Et Typhaine d'ajouter « Moi, je ne me mets aucune barrière, aucune limite dans ma vie de tous les jours, j’essaie, si je n’y arrive pas c’est pas grave mais j’aurais essayé »
Performances, records et ambitions
Avec une nouvelle structure régionale et un nouveau coach Guillaume Bonnet, Alice et Typhaine progressent dans leurs disciplines. Alice est devenue championne du 200 m en salle l’an dernier et Typhaine médaille d’argent au saut en longueur. Sélectionnée en équipe de France aux championnats du monde de Dubaï en février dernier elle est 10ème performeuse mondiale avec 4,84 m (première chez les moins de 20 ans) en améliorant son record personnel de 40 cm.
De bon augure pour le Grand Prix de Tunis, du 15 au 20 mars 2021. Alice sur 400 mètres et Typhaine au saut en longueur feront partie de l’équipe de France Une compétition internationale importante car elle est qualificative pour les championnats d’Europe et les jeux paralympiques.
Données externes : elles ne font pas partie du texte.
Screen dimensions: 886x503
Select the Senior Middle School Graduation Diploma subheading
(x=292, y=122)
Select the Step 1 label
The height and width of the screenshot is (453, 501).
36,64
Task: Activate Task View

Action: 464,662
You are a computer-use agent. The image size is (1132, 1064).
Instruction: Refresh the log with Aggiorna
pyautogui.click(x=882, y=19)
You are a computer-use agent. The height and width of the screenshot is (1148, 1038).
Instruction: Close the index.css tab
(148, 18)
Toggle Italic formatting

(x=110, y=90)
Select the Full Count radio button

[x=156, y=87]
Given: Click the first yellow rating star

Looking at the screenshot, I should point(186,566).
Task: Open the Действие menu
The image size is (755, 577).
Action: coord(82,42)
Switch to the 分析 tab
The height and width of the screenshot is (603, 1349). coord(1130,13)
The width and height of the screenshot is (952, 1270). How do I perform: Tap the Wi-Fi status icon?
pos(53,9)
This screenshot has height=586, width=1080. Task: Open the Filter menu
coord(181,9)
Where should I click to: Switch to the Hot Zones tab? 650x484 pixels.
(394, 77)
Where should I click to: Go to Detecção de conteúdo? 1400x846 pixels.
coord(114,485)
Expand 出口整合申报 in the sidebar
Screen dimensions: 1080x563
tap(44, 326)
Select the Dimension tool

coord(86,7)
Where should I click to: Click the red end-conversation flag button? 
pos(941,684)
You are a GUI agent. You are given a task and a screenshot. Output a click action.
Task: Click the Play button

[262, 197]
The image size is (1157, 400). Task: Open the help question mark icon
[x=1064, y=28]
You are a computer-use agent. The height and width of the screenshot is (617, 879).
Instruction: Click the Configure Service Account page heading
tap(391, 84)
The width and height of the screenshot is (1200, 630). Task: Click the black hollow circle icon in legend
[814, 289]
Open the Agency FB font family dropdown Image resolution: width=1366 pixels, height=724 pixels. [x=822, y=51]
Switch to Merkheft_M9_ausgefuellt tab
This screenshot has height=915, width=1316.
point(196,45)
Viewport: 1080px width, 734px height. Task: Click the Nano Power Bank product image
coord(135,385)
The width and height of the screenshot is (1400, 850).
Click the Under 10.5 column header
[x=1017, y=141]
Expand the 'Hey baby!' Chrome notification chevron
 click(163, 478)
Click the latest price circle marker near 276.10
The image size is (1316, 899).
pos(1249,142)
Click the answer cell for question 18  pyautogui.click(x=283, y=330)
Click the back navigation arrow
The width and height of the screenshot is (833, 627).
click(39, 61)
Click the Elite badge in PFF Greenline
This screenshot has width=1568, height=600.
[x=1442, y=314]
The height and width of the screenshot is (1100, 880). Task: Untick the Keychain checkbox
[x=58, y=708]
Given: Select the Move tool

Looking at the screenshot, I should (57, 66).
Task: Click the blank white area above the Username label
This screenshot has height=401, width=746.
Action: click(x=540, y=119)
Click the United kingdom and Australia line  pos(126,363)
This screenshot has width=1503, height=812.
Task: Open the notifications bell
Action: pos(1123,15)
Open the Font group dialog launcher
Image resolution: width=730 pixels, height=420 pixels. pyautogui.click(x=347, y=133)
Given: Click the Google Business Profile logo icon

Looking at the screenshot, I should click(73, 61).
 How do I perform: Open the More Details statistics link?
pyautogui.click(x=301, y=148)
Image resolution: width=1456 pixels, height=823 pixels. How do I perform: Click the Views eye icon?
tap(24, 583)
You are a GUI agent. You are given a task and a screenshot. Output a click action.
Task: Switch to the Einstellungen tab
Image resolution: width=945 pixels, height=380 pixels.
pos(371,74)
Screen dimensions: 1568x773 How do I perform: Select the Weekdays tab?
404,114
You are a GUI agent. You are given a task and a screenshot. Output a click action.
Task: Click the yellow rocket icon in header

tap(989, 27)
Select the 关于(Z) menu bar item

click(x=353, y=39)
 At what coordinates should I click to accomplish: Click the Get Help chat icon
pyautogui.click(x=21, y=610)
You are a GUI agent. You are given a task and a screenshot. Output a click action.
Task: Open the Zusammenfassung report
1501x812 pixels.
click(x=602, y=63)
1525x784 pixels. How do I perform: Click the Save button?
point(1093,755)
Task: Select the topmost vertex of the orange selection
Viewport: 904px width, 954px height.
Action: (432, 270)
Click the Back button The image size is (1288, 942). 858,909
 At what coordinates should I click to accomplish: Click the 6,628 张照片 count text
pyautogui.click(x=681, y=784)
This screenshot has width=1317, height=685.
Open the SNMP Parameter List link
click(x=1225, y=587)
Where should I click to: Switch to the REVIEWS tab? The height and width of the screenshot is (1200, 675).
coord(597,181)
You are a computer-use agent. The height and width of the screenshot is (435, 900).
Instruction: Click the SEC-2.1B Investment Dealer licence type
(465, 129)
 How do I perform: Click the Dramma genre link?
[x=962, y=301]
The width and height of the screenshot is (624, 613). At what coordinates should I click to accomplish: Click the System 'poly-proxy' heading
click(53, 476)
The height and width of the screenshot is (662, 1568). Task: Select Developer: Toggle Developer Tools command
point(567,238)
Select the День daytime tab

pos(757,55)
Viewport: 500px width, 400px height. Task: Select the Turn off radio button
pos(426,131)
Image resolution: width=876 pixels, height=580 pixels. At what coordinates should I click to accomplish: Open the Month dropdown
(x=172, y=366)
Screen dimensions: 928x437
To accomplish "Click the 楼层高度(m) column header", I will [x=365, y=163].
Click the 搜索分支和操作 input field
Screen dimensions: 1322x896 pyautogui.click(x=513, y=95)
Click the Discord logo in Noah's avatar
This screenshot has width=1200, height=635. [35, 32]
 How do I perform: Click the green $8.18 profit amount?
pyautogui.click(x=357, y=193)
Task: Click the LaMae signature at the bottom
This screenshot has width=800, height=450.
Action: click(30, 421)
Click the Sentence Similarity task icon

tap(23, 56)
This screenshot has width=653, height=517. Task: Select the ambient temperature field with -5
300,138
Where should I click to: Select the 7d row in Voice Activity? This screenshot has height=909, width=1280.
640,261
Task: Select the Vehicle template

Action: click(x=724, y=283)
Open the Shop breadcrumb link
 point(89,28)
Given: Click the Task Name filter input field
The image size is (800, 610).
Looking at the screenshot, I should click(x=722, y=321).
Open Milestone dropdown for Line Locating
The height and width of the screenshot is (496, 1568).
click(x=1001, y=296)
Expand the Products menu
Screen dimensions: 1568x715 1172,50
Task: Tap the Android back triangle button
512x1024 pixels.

Des étapes à franchir les unes après les autres pour l’objectif ultime, les jeux de Paris 2024.
Si Alice et Typhaine ne ressentent pas de différences ou d’inégalités entre les hommes et les femmes au sein même du handisport le manque de visibilité, de médiatisation de ces sportifs et sportives reste criant. Pour elles les Jeux paralympiques de Londres en 2012 restent un exemple de reconnaissance de tous et toutes ces athlètes aux yeux du monde entier.